Albert is illustrated as exhibiting an excessive level of self-esteem, hubris and a misconception about the nature of his social relationships. He holds the belief that his acquaintances hold him in high regard, and he perceives his wife Gertrude's respect as stemming mainly from her connection to him. Albert associates the respect he garners with his proficiency in serving alcoholic beverages, attributing the amicability he experiences to his role as a provider of liquor. Furthermore, he emphasizes that his occupation provides him with a substantial income surpassing that of many individuals in professions requiring advanced education. In contrast, Gertrude is portrayed as promptly discerning the fallacious nature of Albert's convictions about the nature of their social circles and his standing within them. In a foreshadowing manner, Gertrude anticipates a future scenario where their friends may depart if the availability of liquor diminishes, hinting at potential abandonment and suggesting a more transactional nature to these relationships. Gertrude's keen intuition is evidenced by her premonition that the news Gabriel intends to share with Albert may carry negative implications, as indicated by the hushed and secretive manner in which it is conveyed.

In addition to her perceptions regarding the nature of Albert's social relationships, Gertrude demonstrates foresight regarding the potential adversities that could affect the family of a breadwinner struggling with alcoholism. She envisions a scenario where continued unchecked drinking by Albert could lead to starvation and dire circumstances for his wife and children. Despite this bleak outlook, Gertrude is characterized by her unwavering and forgiving affection and dedication towards Albert, regardless of his well-known mistreatment towards her. The narrative further illustrates the tragic consequences of Albert's alcoholism when his young son, Valente, dies. Even in the presence of his deceased, presumably malnourished child, Albert is shown to continuously beg for a solitary drop of liquor, underscoring the powerful grip of his addiction and the devastating impact it has on his family.

==Title==
Fernandes has chosen to maintain the original title Bebdo without alterations. However, in English promotional materials, an additional title, The Drunkard, was incorporated. Despite this, within the printed summary of the play, the main character known as 'Albert Gonsalves' is prominently featured as the individual identified as the drunkard.

==Legacy==
In the 1943 staging of the play, it took place in Portuguese Goa and was organized as a charity event to support the society for the protection of women and the anti-alcoholic campaign. The production showcased an ensemble of popular Konkani artists, such as the Goan singer Minguel Rod, along with a diverse cast of performers. The performance was held in Mapuçá on 2 May with the purpose of fundraising for Oxel church. The play received positive feedback from the audience throughout its successful run. Prior to the 1943 staging, Bebdo had been restaged as early as 1907 in Bombay, predating the prohibition era in India under then-Prime Minister of India Morarji Desai. Fernandes reportedly received feedback that the play had led some audience members who struggled with alcoholism to quit drinking after seeing the production.
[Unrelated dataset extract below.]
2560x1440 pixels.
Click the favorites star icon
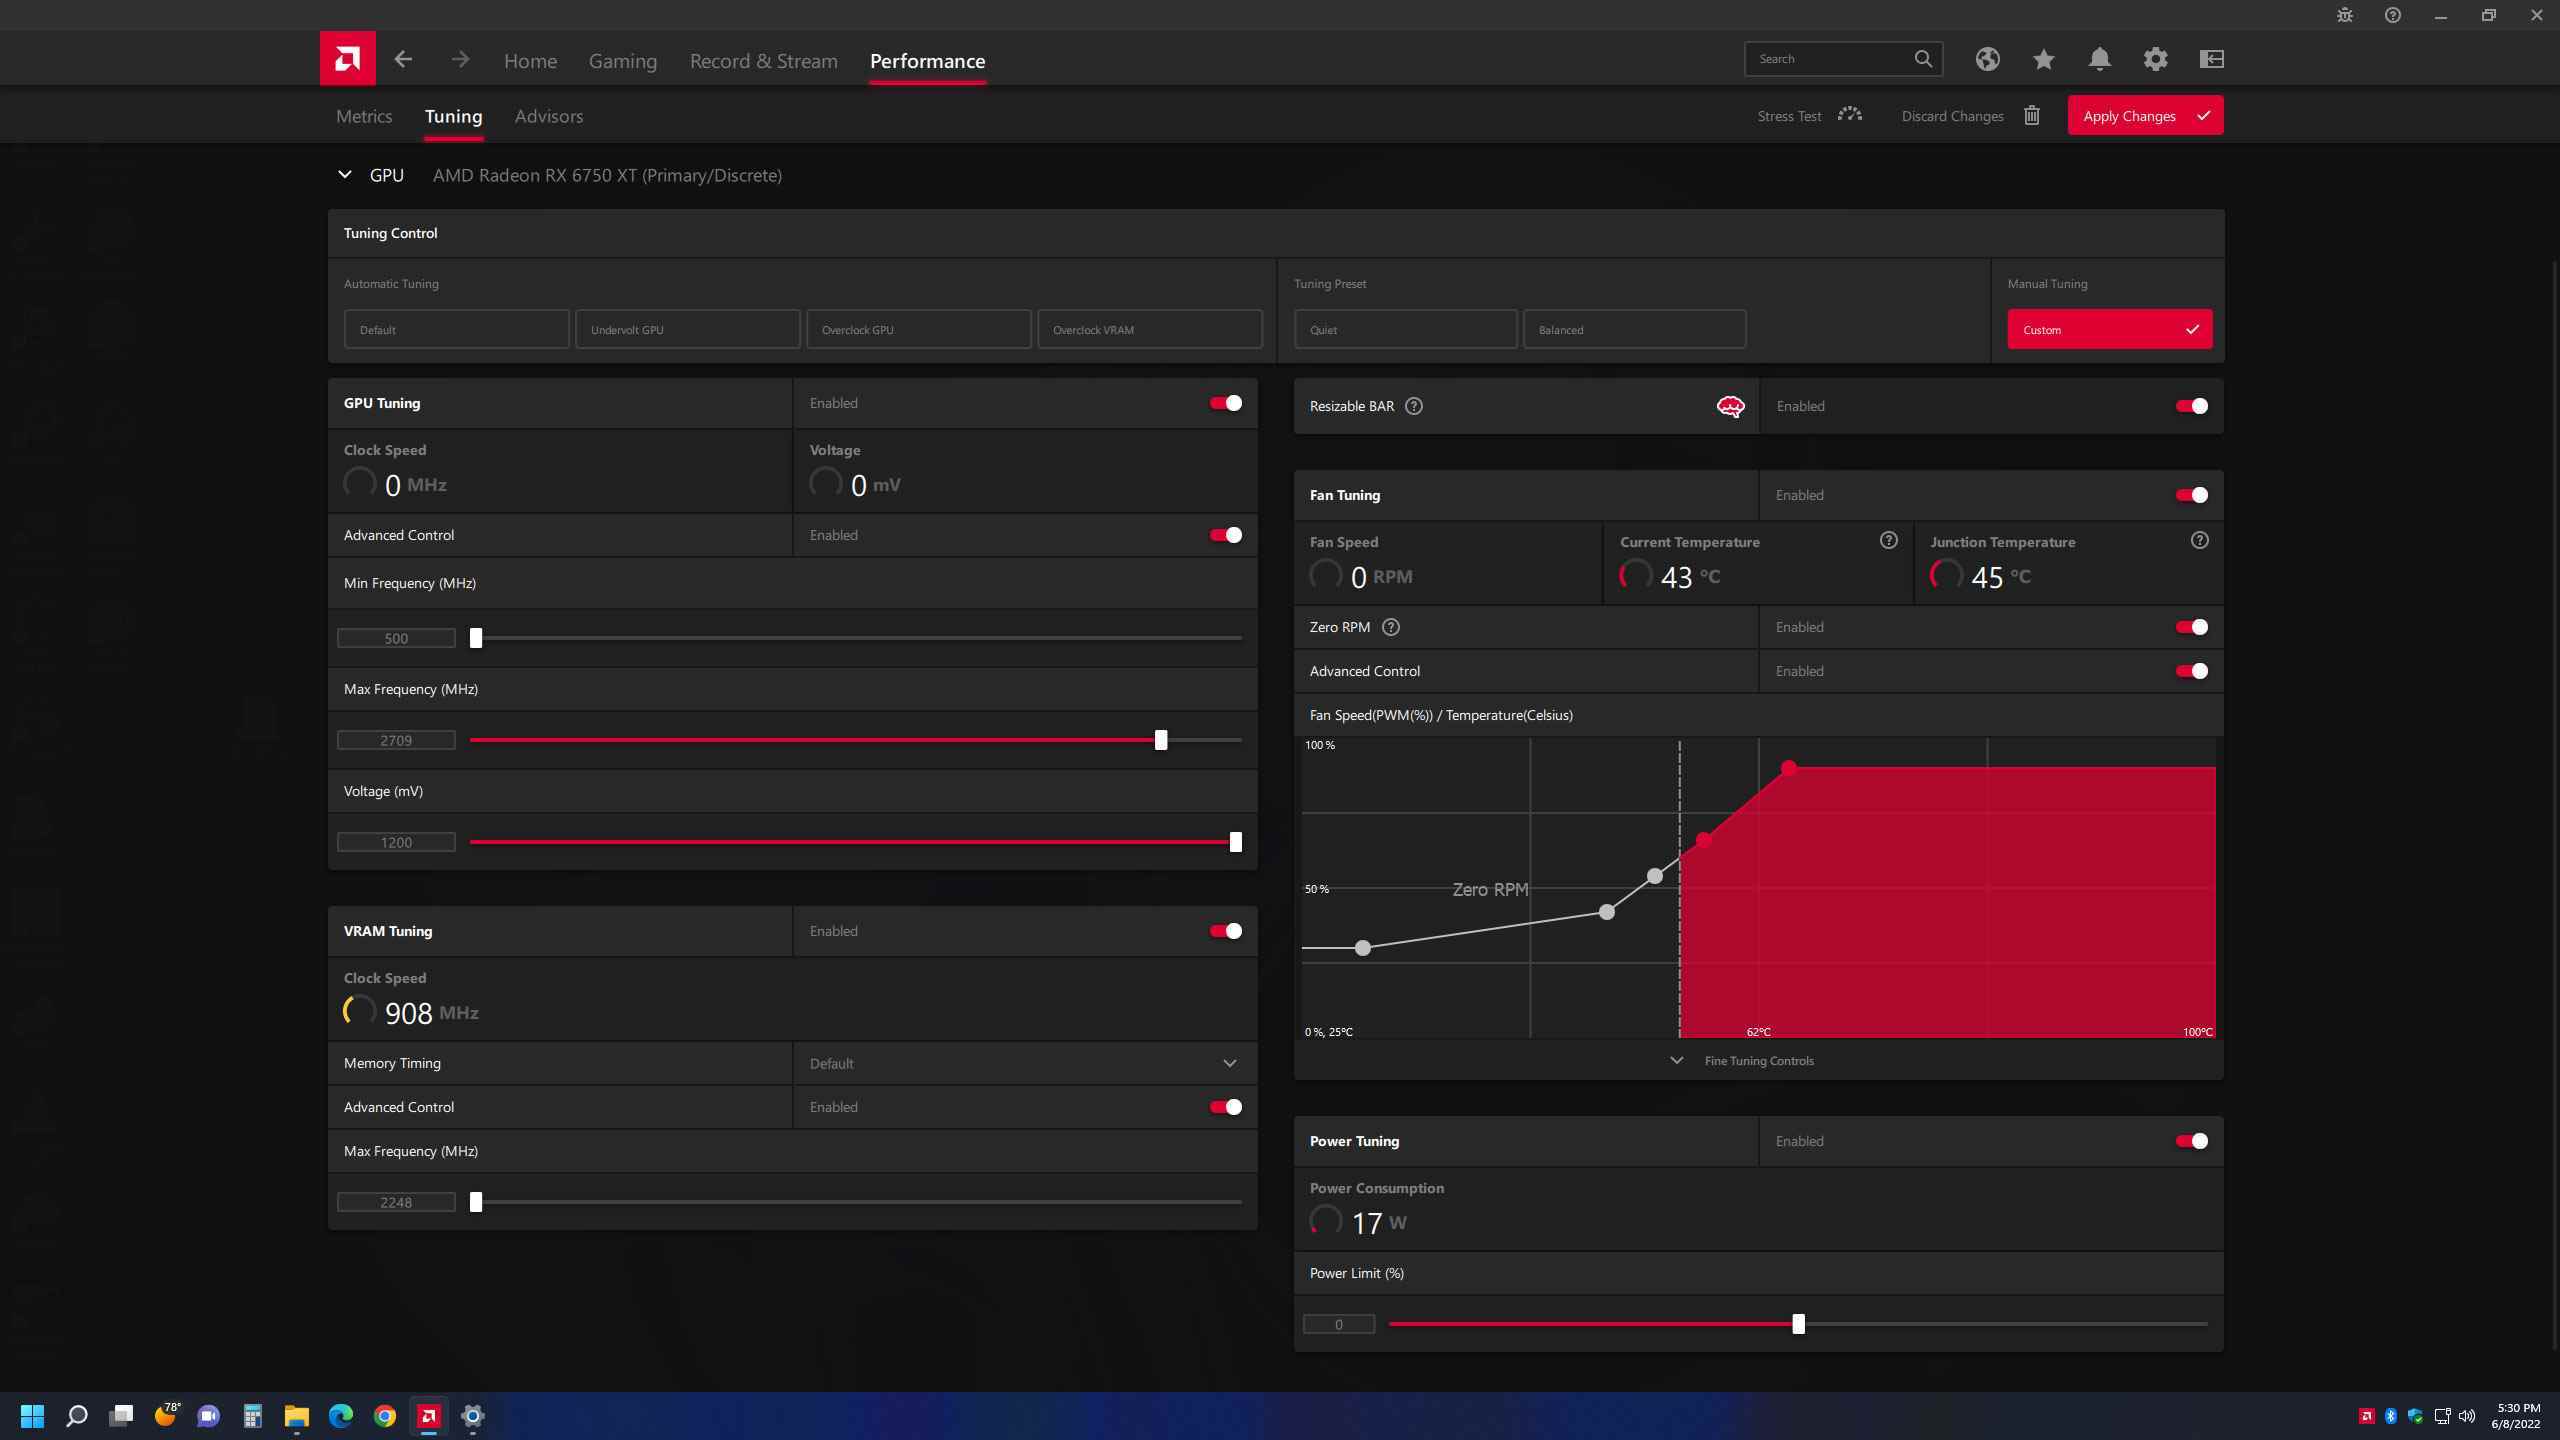2043,58
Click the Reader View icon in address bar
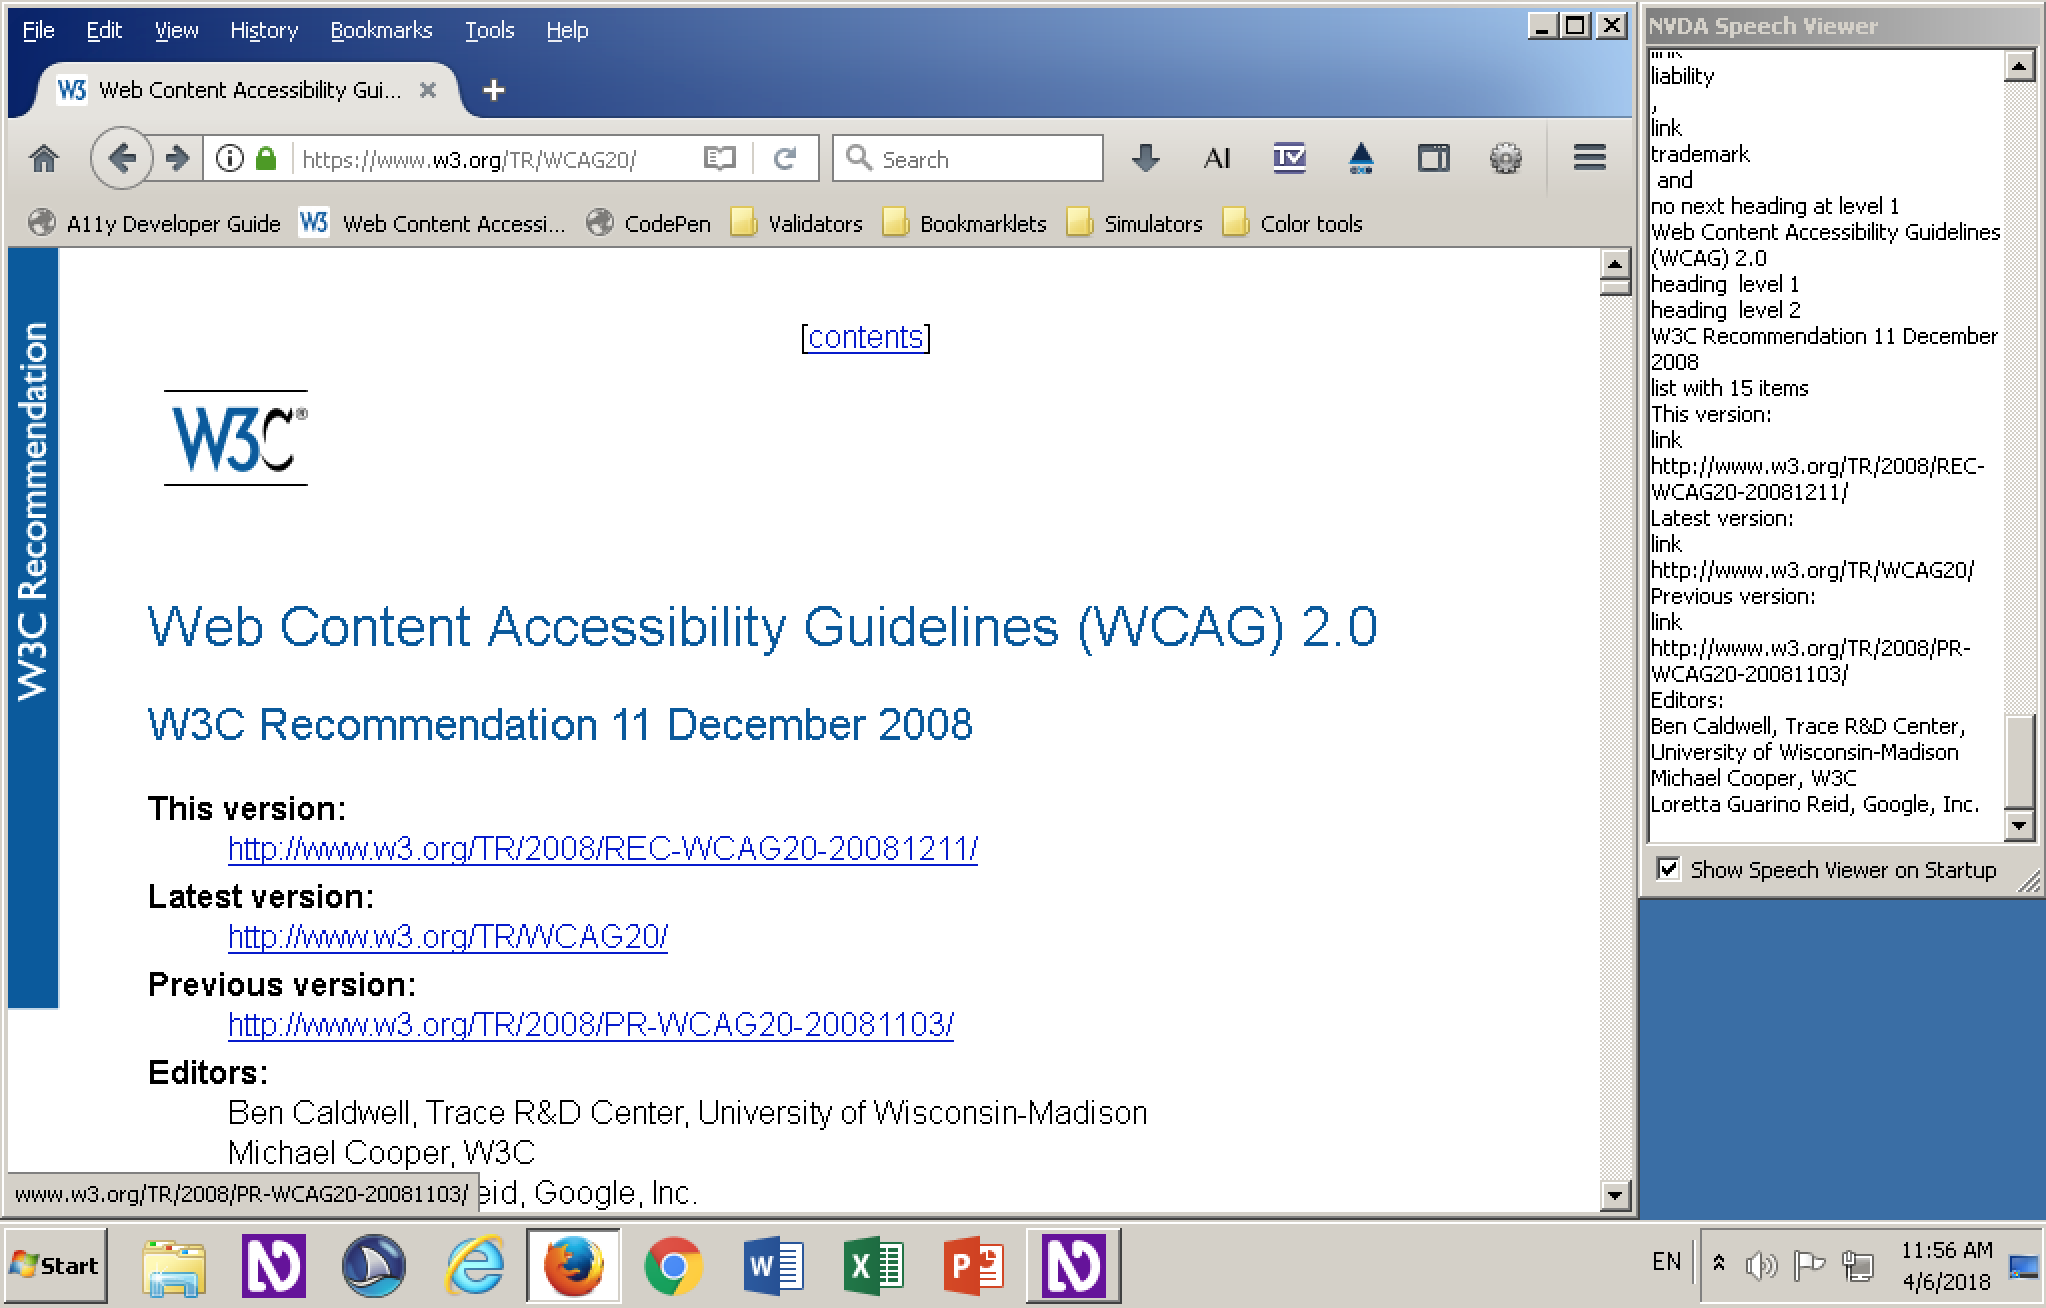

On the 25 January 1957, a memorial ceremony was conducted to pay tribute to Fernandes. On this occasion, Bebdo was restaged under the direction of Fernandes's disciple, A. R. Souza Ferrão. This revival performance took place at the Princess Theatre, Bhangwadi in Bombay as a benefit for the Goan Social Welfare League. It was during this 1957 event that the playwright J. P. Souzalin bestowed Fernandes with the honorary title of "Pai Tiatrist" (Father Tiatrist). Ram Ganesh Gadkari's Marathi play Ekach Pyala is thought to have been influenced by Bebdo.